Im klassischen Fünf-Kilometer-Langlauf war sie mit Begleitmann Thomas Friedrich nicht zu bezwingen: 51,5 Sekunden betrug der Vorsprung der von Geburt an blinden Top-Sportlerin auf die zweitplatzierte Russin Michalina Lysowa.
Die Anspannung war groß vor diesen Spielen. Ein Unfall im Januar 2009 mit schweren Folgen machte die Fortsetzung einer großen Karriere fast undenkbar. Doch Verena Bentele kämpfte, kehrte zurück. Schon nach dem goldenen Auftakt von Whistler fielen emotionale Zentner- Lasten von ihr ab: «Das ist ein ganz toller Tag. Extrem toll. Für mich ist das eine richtig grandiose Geschichte.»
Höfle überschlug sich fast mit Superlativen, als er nach seinem siebten Platz im Zehn-Kilometer-Rennen etwas zu seiner Kollegin sagen sollte. «Das ist super, das ist genial. Wie sie sich vorbereitet hat, wie alles passt bei ihr und Thomas Friedrich - super.» Ihre paralympische Gesamtbilanz bisher: elfmal Gold, zweimal Silber, zweimal Bronze - in der Tat legendär.

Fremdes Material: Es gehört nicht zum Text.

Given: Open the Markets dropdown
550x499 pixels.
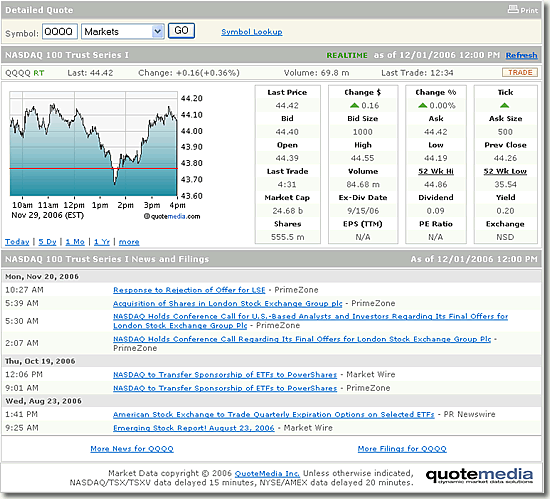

Verena Bentele selbst verdrückte sich lieber ein bisschen. Es war ihr wohl ganz angenehm, die Blumen-Zeremonie ersten Interviews vorziehen zu dürfen. Der ganze Rummel der vergangenen Tage war viel für sie, die Goldmedaillen im Biathlon-Jagdrennen und im 12,5- Kilometer-Wettbewerb der Ski-Jäger und der erste Triumph im 15- Kilometer-Langlauf (freier Stil) schienen sie mehr und mehr nervös zu machen.
Sie räumte es ein, sie war hippelig, der 40-jährige Thomas Friedrich, mit dem sie das ideale Gespann bildet, musste sie mehrfach beruhigen. Und dann flossen die Tränen der Freude, als sie erstmals den «langen Kanten» im Langlauf gewann. Die abendliche Medien-Runde im Deutschen Haus im Nicklaus Boulevard machte sie nicht mit: Der Sport und der Erfolg haben Priorität. Und der abermalige Sieg gab ihr Recht.
Der 20-fache paralympische Medaillengewinner Frank Höfle aus Isny ist im klassischen 10-Kilometer-Langlauf ohne Medaille geblieben. Der 42-Jährige, der seine Karriere beenden wird, belegte mit Begleitläufer Johannes Wachlin Platz sieben. Auf den überragenden kanadischen Goldmedaillengewinner Brian McKeever hatte der Deutsche mehr als drei Minuten Rückstand.